CÁLCULO DO BENEFÍCIO

Até a reforma da Previdência, a média salarial da aposentadoria, que é a base para calcular o valor a ser recebido, era obtida considerando os 80% maiores salários entre julho de 1994 e o mês anterior ao pedido. Os 20% menores eram descartados.

Depois de 13 de novembro de 2019, o cálculo da média passou a levar em consideração todos os salários de contribuição desde julho de 1994 até o mês anterior do pedido, sem descartar os menores, o que faz com que o valor do benefício seja menor em comparação com a regra anterior.

Pelas regras de transição, o valor da aposentadoria segue o cálculo de 60% da média salarial mais 2% para cada ano acima de 15 anos de contribuição (para mulheres) e 20 anos de contribuição (para homens).

O valor final é limitado ao teto do INSS e não pode ser inferior ao salário mínimo, que sobe para R$ 1.621 nesta quinta.
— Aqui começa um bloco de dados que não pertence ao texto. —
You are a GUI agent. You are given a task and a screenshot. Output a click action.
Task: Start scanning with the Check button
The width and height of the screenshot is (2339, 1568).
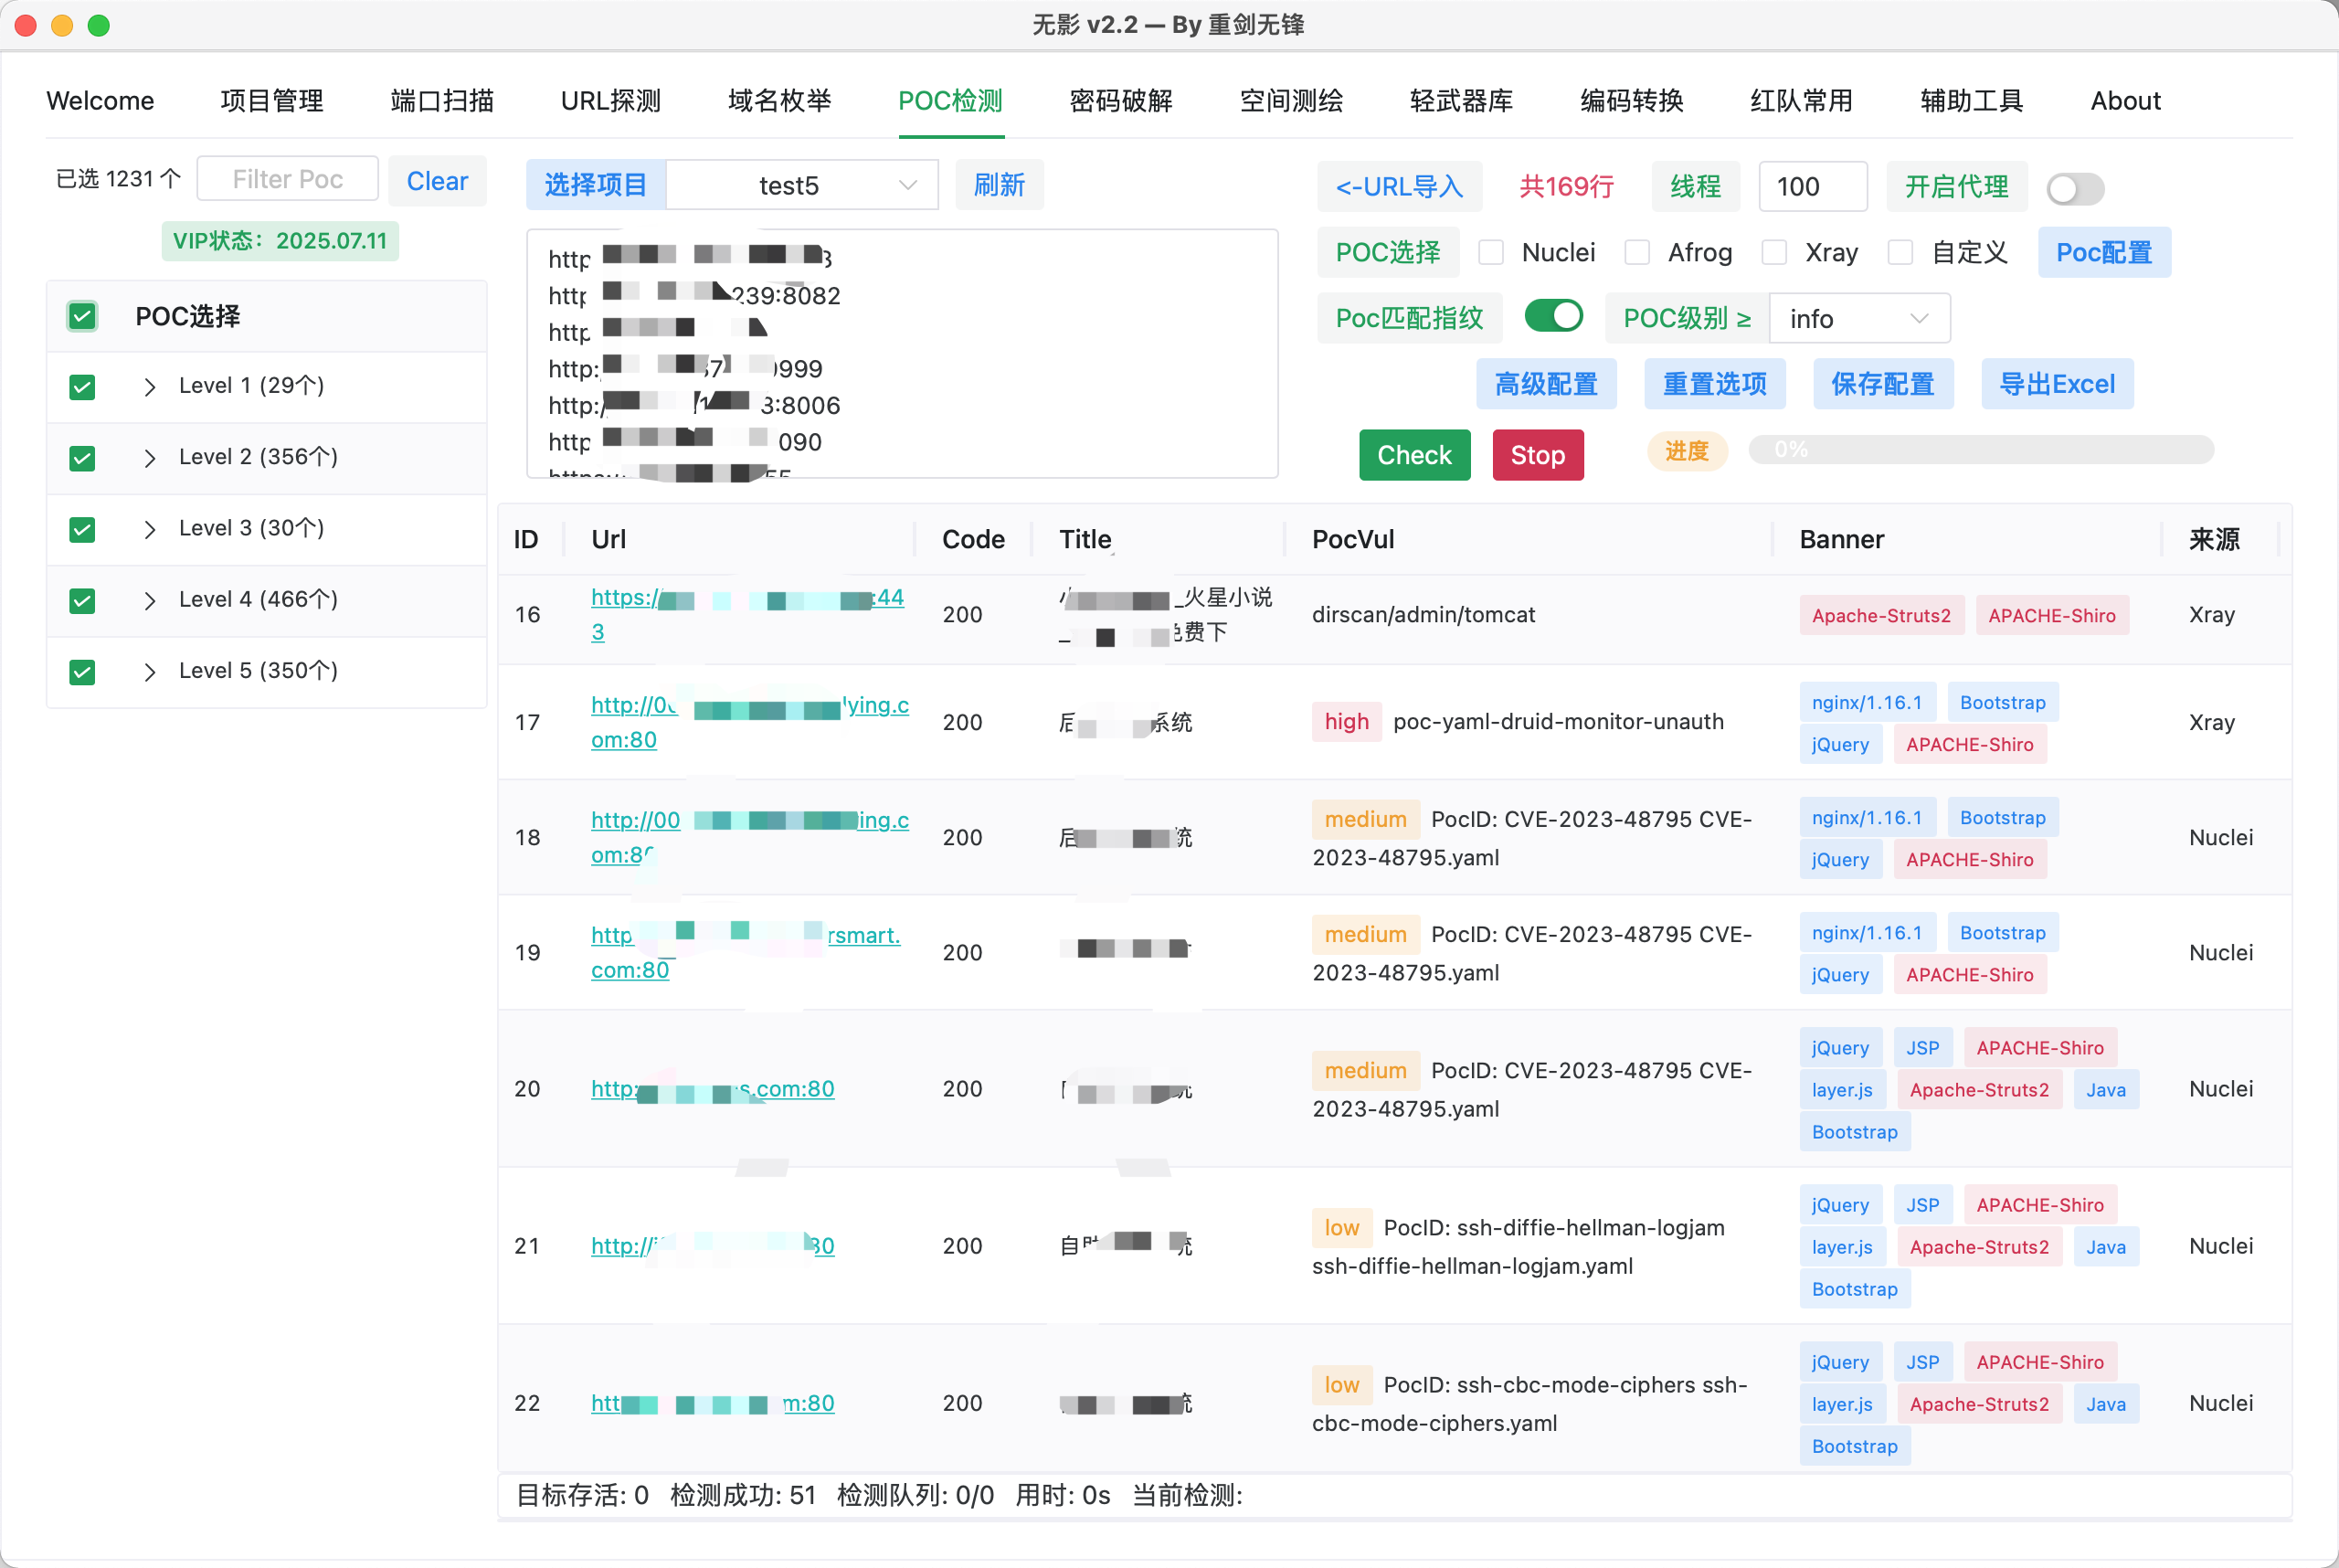click(x=1414, y=455)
COMO SABER QUANDO POSSO ME APOSENTAR?

Por meio do aplicativo ou site Meu INSS é possível simular a aposentadoria e checar qual regra de transição já atingida e é mais vantajosa. O sistema leva em consideração as informações que estão no Cnis (Cadastro Nacional de Informações Sociais), base de dados do governo federal.

Antes de fazer a simulação, o segurado precisa ver se todos dados e informações sobre seus empregos e/ou suas contribuições como autônomos estão corretos. Vale a pena verificar se vai atingir alguma outra regra mais vantajosa em poucos anos e esperar, caso seja possível.
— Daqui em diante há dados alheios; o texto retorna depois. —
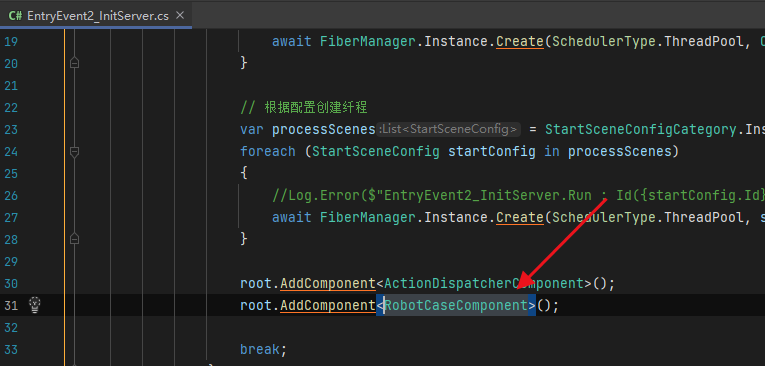This screenshot has width=765, height=366.
Task: Click the lightbulb quick-fix icon on line 31
Action: tap(34, 305)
O QUE É DIREITO ADQUIRIDO E COMO ELE FUNCIONA?

Quem conquistou o direito de se aposentar em 2025 ou antes da reforma tem o chamado direito adquirido. Isso significa que pode se aposentar com as regras válidas naquela data, se forem mais vantajosas. O direito adquirido é respeitado mesmo para quem não pediu a aposentadoria ainda. No entanto, é preciso provar com documentos contemporâneos —da época do trabalho— que atingiu melhores condições.

COMO SABER SE DEVO ADIAR A APOSENTADORIA OU ME APOSENTAR JÁ?

A decisão de pedir o benefício ao INSS ou não é muito particular e deve ser analisada de forma que não prejudique o segurado no futuro. A reforma da Previdência foi aprovada com a intenção de fazer com que os segurados adiem o pedido da aposentadoria.

Quem atinge o direito e pode ter regra mais vantajosa em breve pode esperar e ganhar mais, mas deve saber que estará abrindo mão de renda. No entanto, se esperar mais, vai ganhar mais.

QUEM VAI SE APOSENTAR PELAS NOVAS REGRAS?

A principal mudança a reforma da Previdência foi a instituição de idade mínima para homens e mulheres pedirem o benefício. Eles devem ter 65 anos e elas, 62. O tempo de contribuição é diferente. Mulheres precisam contribuir por, no mínimo, 15 anos. Homens precisam pagar o INSS por ao menos 20 anos.

Cada ano que ultrapassar o tempo mínimo garante um acréscimo de 2% sobre a média salarial. Quem tem o tempo mínimo recebe 60% sobre a média.